Material provided:

★ ★ ★

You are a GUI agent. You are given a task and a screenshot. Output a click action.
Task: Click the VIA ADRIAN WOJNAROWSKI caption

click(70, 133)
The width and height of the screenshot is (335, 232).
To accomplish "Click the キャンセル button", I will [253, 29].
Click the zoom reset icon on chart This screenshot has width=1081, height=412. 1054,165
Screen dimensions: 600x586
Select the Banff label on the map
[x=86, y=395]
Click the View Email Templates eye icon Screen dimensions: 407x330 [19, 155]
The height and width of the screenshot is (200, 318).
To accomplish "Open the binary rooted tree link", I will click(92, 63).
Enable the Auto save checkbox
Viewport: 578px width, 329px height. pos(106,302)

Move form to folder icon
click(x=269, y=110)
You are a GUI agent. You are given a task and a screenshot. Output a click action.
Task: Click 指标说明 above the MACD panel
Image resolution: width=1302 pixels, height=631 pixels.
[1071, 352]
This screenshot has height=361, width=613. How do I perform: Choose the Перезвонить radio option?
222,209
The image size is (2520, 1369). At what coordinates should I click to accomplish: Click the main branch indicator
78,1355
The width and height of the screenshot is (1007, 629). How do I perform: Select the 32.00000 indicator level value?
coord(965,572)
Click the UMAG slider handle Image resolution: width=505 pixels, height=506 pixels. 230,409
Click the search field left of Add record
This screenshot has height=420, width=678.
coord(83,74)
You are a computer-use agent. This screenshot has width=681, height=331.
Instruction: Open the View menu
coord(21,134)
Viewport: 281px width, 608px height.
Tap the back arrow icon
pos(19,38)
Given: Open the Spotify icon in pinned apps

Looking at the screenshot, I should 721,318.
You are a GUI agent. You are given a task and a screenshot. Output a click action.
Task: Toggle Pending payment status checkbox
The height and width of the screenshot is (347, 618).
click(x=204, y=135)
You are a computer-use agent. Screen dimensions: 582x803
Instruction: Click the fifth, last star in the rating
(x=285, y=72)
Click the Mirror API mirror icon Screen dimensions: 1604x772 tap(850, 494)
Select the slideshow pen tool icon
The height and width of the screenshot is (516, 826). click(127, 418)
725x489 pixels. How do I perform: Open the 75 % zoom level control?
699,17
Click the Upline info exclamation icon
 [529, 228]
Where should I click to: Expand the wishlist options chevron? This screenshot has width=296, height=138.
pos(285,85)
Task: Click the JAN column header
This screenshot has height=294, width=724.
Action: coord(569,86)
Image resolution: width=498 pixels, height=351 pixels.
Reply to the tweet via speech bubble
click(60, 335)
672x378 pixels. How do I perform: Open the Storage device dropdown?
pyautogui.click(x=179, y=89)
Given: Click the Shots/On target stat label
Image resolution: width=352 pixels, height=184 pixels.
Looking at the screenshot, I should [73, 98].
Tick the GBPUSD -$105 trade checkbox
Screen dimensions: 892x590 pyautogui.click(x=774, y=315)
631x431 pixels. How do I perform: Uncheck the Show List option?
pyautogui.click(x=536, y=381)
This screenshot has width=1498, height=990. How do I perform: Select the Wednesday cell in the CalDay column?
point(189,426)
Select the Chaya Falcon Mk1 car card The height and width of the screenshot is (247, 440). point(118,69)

★ ★ ★

What you have to do:
Which lines run from the one containing "631x431 pixels. How" to the final line of the entries? Return those lines exactly, and only those.

Problem solution:
631x431 pixels. How do I perform: Uncheck the Show List option?
pyautogui.click(x=536, y=381)
This screenshot has width=1498, height=990. How do I perform: Select the Wednesday cell in the CalDay column?
point(189,426)
Select the Chaya Falcon Mk1 car card The height and width of the screenshot is (247, 440). point(118,69)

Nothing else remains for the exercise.